Keep the customer satisfied (or not)

I've had a couple of experiences over the last week or so which served to demonstrate the importance companies attach to customer service these days. Firstly I ordered a gig ticket for something to do whilst I'm in New York later this month (New York? Why yes! I might even blog about it...). The package was duly Fed-Ex'd across the Atlantic and delivered to my home address, where of course it didn't get delivered because I was at work. After phoning up and being offered the chance to collect the package from their depot on some bleak industrial estate in darkest Enfield (no thanks), they agreed to deliver it to me at work. Which to be fair to them, they eventually did. Albeit at least three days after the originally specified day. Which was a Friday, with a window of 8:30am-5pm, for which I attempted to get into work early, but the bus was late, and I got in late, and stayed in the office until 5 even though everyone else left early for a colleague's leaving drinks, and when the package did turn up the next Wednesday the mail room signed for it anyway, so I needn't have bothered panicking.
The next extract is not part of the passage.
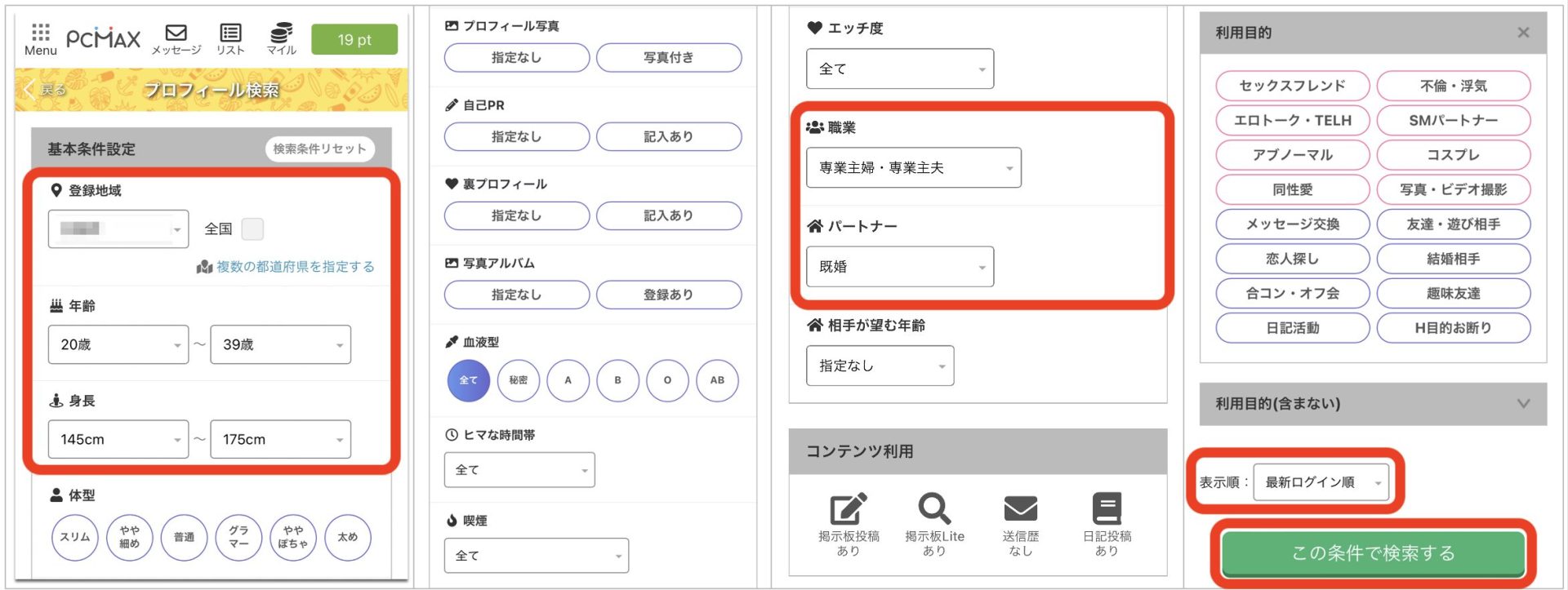
Task: Open the リスト list icon
Action: tap(230, 33)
Gaaaah.

At around the same time, the ancient washing machine in my flat finally gave up the ghost. A new machine was ordered, the delivery of which was scheduled for between 1pm and 6pm that Saturday. They came, they saw the old machine, they left without uninstalling it, leaving a new machine sitting uselessly in my living room (despite my landlady having paid to have the old one taken away). It took her Mr Fixit friend to come around and complete the changeover, who basically confirmed my suspicions that the delivery man was a lazy bastard who couldn't be arsed to do the job he'd been paid for.

These are two isolated incidents, but I could reel off a very long list of bad customer service experiences I've suffered over the years, as I'm sure anyone reading this could (hello btw). The sad truth is that individual customers have become the lowest priority for every company. Presumably there was a clandestine, competition law-defying meeting at some point where all the big players agreed to provide the same shitty levels of service, thereby ensuring that no customer would swich to a competitor purely because they might get treated better elsewhere, because they won't be. Voila - cut the costs, discourage all contact by post or email, employ jobbing drones to man the phones, they don't even have to be from this country or speak good English, and every shareholder is that much happier. Who gives a monkey's if the customers don't respect us anymore? They'll still give us their money.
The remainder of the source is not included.